数字聚合酶链反应分析系统检测

发布时间:2025-09-14 10:52:37 阅读量:8 作者:检测中心实验室

数字聚合酶链反应分析系统检测

数字聚合酶链反应(digital Polymerase Chain Reaction, dPCR)是一种高度精确的核酸绝对定量技术,通过将反应体系分割成大量独立的微反应单元,实现对目标DNA或RNA分子的绝对计数,无需依赖标准曲线。
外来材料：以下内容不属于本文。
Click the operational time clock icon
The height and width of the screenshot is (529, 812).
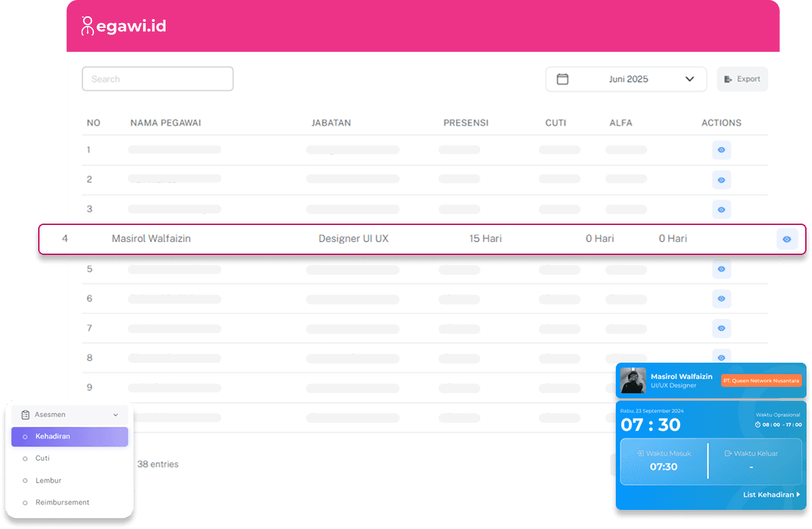[x=758, y=425]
dPCR分析系统检测在分子生物学、医学诊断、环境监测和食品安全等领域具有广泛应用,尤其适用于低丰度核酸检测、罕见突变识别、拷贝数变异分析和基因表达研究。其高灵敏度、高特异性和绝对定量的特点使其成为传统qPCR技术的重要补充和升级。随着精准医疗和分子诊断需求的增长,dPCR技术的标准化和规范化检测显得尤为重要。

检测项目

数字聚合酶链反应分析系统的检测项目主要包括核酸绝对定量、突变检测、拷贝数变异(CNV)分析、微生物载量测定、转基因成分鉴定以及病毒载量监测等。具体应用包括癌症基因突变筛查(如EGFR、KRAS基因)、病原微生物(如HIV、HBV、SARS-CoV-2)的精准定量、环境样本中特定微生物的检测、食品安全中的转基因成分分析,以及遗传病相关基因的拷贝数变异研究。此外,dPCR还可用于单细胞基因表达分析、甲基化水平检测和循环肿瘤DNA(ctDNA)的定量研究。

检测仪器

数字聚合酶链反应分析系统的主要检测仪器包括微滴式数字PCR(ddPCR)系统和芯片式数字PCR(cdPCR)系统。常见的商业化仪器有Bio-Rad公司的QX系列微滴数字PCR系统、Thermo Fisher Scientific的QuantStudio系列数字PCR系统、以及Fluidigm公司的Biomark HD系统等。这些仪器的核心组件包括微滴生成器、热循环仪、荧光信号读取器和数据分析软件。微滴生成器用于将样本分割成数万个纳升级别的微滴,热循环仪完成PCR扩增,荧光读取器检测每个微滴的荧光信号,数据分析软件则通过 Poisson 统计模型计算目标分子的绝对浓度。

检测方法

数字聚合酶链反应分析系统的检测方法主要包括样本制备、微滴生成、PCR扩增、荧光信号采集和数据分析五个步骤。首先,提取待测样本中的核酸并进行纯化,随后将核酸模板、引物、探针和反应试剂混合。接下来,通过微滴生成器将反应体系分割成大量独立微滴,每个微滴包含0或1个目标核酸分子。之后,进行PCR扩增,使目标分子在微滴中特异性扩增并产生荧光信号。扩增完成后,使用荧光读取器扫描每个微滴的荧光强度,区分阳性微滴(有荧光)和阴性微滴(无荧光)。最后,通过数据分析软件,基于 Poisson 分布原理计算目标分子的绝对拷贝数浓度。

检测标准

数字聚合酶链反应分析系统的检测需遵循相关国际和国内标准,以确保结果的准确性、可重复性和可比性。国际标准包括ISO 20395:2019(生物技术-核酸定量方法的要求和验证)和MIQE(Minimum Information for Publication of Quantitative Digital PCR Experiments)指南。国内标准主要参考《数字PCR法检测核酸浓度技术规范》(GB/T 37875-2019)和《医用数字PCR系统》(YY/T 1820-2021)。此外,不同应用领域还有特定标准,如临床检测需遵循CLSI(Clinical and Laboratory Standards Institute)的相关指南,食品安全检测需符合国家标准GB 2760等。检测过程中还需进行质量控制,包括阴性对照、阳性对照和重复性实验,以确保数据的可靠性。